▶ _Passage_
────────────────

Iain also emphasizes the vital point that competition itself, when it is allowed to operate, is the most rigorous form of regulation around. A free economy is constantly putting subpar enterprises out of business and allowing new ones to take their place:

This process of creative destruction, succinctly described by the economist Joseph Schumpeter, is a major driver of the kind of innovation that helps raise living standards. It will surely continue unless, ironically, antitrust regulators gain too much power. Were that to happen, large firms will be tempted to reach accommodations with a government that restricts their activities in exchange for not being broken up. Those accommodations will usually include protections and guarantees that act as entry barriers against potential innovative challengers. The result will be less competition, fewer innovations, and lower consumer welfare.

The idea that “we”—the few, the elect, the highly-educated—can plan the development of an economy from the confines of a government (or think tank) conference room should have been dead and buried once the Warsaw Pact nations abandoned communism. But it reappears again and again, often under the guise of “fairness” rather than efficiency. This is, in part, due to cultural narratives about capitalism that have deep roots. As my venerable colleague Fred L. Smith, Jr. wrote in “Countering the Assault on Capitalism” (2012):

Capitalism, the intellectuals argued, may address man’s material needs, but fails to advance higher order needs – community, environmental protection, equality and justice. Economics Nobel Laureate Friedrich A. Hayek aptly described the fatal conceit as intellectuals’ belief that they can direct social change for the benefit of mankind (Hayek, 1988). […]

Intellectuals craft the narratives, stories and metaphors framing and shaping what become the popular views of societal change. As the anti-capitalist narratives gain in popularity, the view of capitalism as an immoral means of creating wealth and knowledge becomes ever more entrenched. As those ideas influence public policy, freedom declines and statism rises.

────────────────

▶ _Data entries_
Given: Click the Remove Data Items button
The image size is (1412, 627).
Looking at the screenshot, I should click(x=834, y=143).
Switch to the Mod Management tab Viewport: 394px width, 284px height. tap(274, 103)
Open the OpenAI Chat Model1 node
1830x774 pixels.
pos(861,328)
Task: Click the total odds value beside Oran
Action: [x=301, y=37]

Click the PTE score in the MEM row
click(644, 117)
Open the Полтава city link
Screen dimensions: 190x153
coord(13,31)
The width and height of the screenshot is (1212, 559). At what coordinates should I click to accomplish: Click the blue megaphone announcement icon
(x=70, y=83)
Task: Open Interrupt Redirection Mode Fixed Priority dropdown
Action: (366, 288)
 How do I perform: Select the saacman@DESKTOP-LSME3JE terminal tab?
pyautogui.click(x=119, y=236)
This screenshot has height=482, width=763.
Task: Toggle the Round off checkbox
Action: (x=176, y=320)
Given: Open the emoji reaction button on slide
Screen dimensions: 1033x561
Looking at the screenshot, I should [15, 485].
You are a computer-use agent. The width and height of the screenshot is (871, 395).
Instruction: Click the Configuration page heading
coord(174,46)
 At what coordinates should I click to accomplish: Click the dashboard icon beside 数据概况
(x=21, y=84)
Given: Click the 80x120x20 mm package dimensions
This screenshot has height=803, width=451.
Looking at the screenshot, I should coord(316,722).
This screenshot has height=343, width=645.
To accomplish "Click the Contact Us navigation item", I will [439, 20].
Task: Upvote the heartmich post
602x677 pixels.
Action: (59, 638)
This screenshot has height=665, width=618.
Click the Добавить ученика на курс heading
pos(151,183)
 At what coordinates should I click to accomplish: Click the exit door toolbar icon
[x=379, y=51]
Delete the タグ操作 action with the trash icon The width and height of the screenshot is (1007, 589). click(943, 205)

────────────────

▶ _Instruction_
In the passage on competition and antitrust regulation, what do the accommodations between large firms and government usually include?

▶ _Exercise answer_
Protections and guarantees that act as entry barriers against potential innovative challengers.